## To do
Reproduce the following records line for line, with no changes.

## Records for processing
>> start
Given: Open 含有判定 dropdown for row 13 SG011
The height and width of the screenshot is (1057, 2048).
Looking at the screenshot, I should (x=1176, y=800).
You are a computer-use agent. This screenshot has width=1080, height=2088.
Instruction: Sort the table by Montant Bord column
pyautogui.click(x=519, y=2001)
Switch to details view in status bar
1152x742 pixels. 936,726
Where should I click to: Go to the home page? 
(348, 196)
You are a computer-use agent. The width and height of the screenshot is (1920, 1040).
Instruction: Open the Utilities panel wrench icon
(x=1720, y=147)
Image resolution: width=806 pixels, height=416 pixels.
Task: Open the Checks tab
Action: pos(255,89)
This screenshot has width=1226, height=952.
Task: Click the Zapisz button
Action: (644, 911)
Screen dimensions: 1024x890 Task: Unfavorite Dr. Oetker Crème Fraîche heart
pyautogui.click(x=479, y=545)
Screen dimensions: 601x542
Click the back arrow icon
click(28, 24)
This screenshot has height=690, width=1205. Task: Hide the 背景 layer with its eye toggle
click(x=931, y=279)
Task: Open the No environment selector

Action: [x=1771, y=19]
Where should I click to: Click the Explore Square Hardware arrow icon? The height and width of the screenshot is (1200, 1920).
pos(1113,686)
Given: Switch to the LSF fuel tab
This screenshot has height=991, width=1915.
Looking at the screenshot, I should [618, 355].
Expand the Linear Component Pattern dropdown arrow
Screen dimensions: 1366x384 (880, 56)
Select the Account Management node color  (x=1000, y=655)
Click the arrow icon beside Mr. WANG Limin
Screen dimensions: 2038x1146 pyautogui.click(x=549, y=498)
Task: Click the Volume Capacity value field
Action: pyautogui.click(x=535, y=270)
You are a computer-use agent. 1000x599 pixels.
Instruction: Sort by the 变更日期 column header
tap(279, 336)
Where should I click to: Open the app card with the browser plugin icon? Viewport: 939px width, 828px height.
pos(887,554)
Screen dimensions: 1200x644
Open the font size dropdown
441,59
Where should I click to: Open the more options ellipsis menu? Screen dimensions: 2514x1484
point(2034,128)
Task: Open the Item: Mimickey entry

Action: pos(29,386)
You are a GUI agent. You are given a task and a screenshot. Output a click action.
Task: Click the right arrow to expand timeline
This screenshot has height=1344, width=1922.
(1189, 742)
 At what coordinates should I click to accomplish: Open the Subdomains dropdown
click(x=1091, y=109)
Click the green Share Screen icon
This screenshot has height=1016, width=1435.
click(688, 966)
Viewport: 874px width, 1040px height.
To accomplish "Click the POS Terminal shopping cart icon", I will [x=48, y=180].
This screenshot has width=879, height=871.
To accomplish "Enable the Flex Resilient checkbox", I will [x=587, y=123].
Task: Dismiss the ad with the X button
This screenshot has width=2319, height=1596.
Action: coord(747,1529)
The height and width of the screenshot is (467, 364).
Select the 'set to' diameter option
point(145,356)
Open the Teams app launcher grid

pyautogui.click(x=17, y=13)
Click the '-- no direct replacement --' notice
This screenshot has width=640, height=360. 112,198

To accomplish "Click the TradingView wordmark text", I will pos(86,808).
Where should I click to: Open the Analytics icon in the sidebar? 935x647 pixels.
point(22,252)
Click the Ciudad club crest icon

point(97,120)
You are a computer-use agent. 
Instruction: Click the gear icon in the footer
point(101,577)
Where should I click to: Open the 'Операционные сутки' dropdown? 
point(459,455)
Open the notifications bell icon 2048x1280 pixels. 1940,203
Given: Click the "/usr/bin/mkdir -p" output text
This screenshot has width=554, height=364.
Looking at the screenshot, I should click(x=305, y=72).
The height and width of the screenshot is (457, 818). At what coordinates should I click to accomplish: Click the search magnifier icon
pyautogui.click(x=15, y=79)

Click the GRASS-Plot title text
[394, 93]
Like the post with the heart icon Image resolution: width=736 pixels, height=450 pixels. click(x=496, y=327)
>> end
## Solution below
Given: Open 含有判定 dropdown for row 13 SG011
The height and width of the screenshot is (1057, 2048).
Looking at the screenshot, I should (x=1176, y=800).
You are a computer-use agent. This screenshot has width=1080, height=2088.
Instruction: Sort the table by Montant Bord column
pyautogui.click(x=519, y=2001)
Switch to details view in status bar
1152x742 pixels. 936,726
Where should I click to: Go to the home page? 
(348, 196)
You are a computer-use agent. The width and height of the screenshot is (1920, 1040).
Instruction: Open the Utilities panel wrench icon
(x=1720, y=147)
Image resolution: width=806 pixels, height=416 pixels.
Task: Open the Checks tab
Action: pos(255,89)
This screenshot has width=1226, height=952.
Task: Click the Zapisz button
Action: (644, 911)
Screen dimensions: 1024x890 Task: Unfavorite Dr. Oetker Crème Fraîche heart
pyautogui.click(x=479, y=545)
Screen dimensions: 601x542
Click the back arrow icon
click(28, 24)
This screenshot has height=690, width=1205. Task: Hide the 背景 layer with its eye toggle
click(x=931, y=279)
Task: Open the No environment selector

Action: [x=1771, y=19]
Where should I click to: Click the Explore Square Hardware arrow icon? The height and width of the screenshot is (1200, 1920).
pos(1113,686)
Given: Switch to the LSF fuel tab
This screenshot has height=991, width=1915.
Looking at the screenshot, I should [618, 355].
Expand the Linear Component Pattern dropdown arrow
Screen dimensions: 1366x384 (880, 56)
Select the Account Management node color  (x=1000, y=655)
Click the arrow icon beside Mr. WANG Limin
Screen dimensions: 2038x1146 pyautogui.click(x=549, y=498)
Task: Click the Volume Capacity value field
Action: pyautogui.click(x=535, y=270)
You are a computer-use agent. 1000x599 pixels.
Instruction: Sort by the 变更日期 column header
tap(279, 336)
Where should I click to: Open the app card with the browser plugin icon? Viewport: 939px width, 828px height.
pos(887,554)
Screen dimensions: 1200x644
Open the font size dropdown
441,59
Where should I click to: Open the more options ellipsis menu? Screen dimensions: 2514x1484
point(2034,128)
Task: Open the Item: Mimickey entry

Action: pos(29,386)
You are a GUI agent. You are given a task and a screenshot. Output a click action.
Task: Click the right arrow to expand timeline
This screenshot has height=1344, width=1922.
(1189, 742)
 At what coordinates should I click to accomplish: Open the Subdomains dropdown
click(x=1091, y=109)
Click the green Share Screen icon
This screenshot has height=1016, width=1435.
click(688, 966)
Viewport: 874px width, 1040px height.
To accomplish "Click the POS Terminal shopping cart icon", I will [x=48, y=180].
This screenshot has width=879, height=871.
To accomplish "Enable the Flex Resilient checkbox", I will [x=587, y=123].
Task: Dismiss the ad with the X button
This screenshot has width=2319, height=1596.
Action: coord(747,1529)
The height and width of the screenshot is (467, 364).
Select the 'set to' diameter option
point(145,356)
Open the Teams app launcher grid

pyautogui.click(x=17, y=13)
Click the '-- no direct replacement --' notice
This screenshot has width=640, height=360. 112,198

To accomplish "Click the TradingView wordmark text", I will pos(86,808).
Where should I click to: Open the Analytics icon in the sidebar? 935x647 pixels.
point(22,252)
Click the Ciudad club crest icon

point(97,120)
You are a computer-use agent. 
Instruction: Click the gear icon in the footer
point(101,577)
Where should I click to: Open the 'Операционные сутки' dropdown? 
point(459,455)
Open the notifications bell icon 2048x1280 pixels. 1940,203
Given: Click the "/usr/bin/mkdir -p" output text
This screenshot has width=554, height=364.
Looking at the screenshot, I should click(x=305, y=72).
The height and width of the screenshot is (457, 818). At what coordinates should I click to accomplish: Click the search magnifier icon
pyautogui.click(x=15, y=79)

Click the GRASS-Plot title text
[394, 93]
Like the post with the heart icon Image resolution: width=736 pixels, height=450 pixels. click(x=496, y=327)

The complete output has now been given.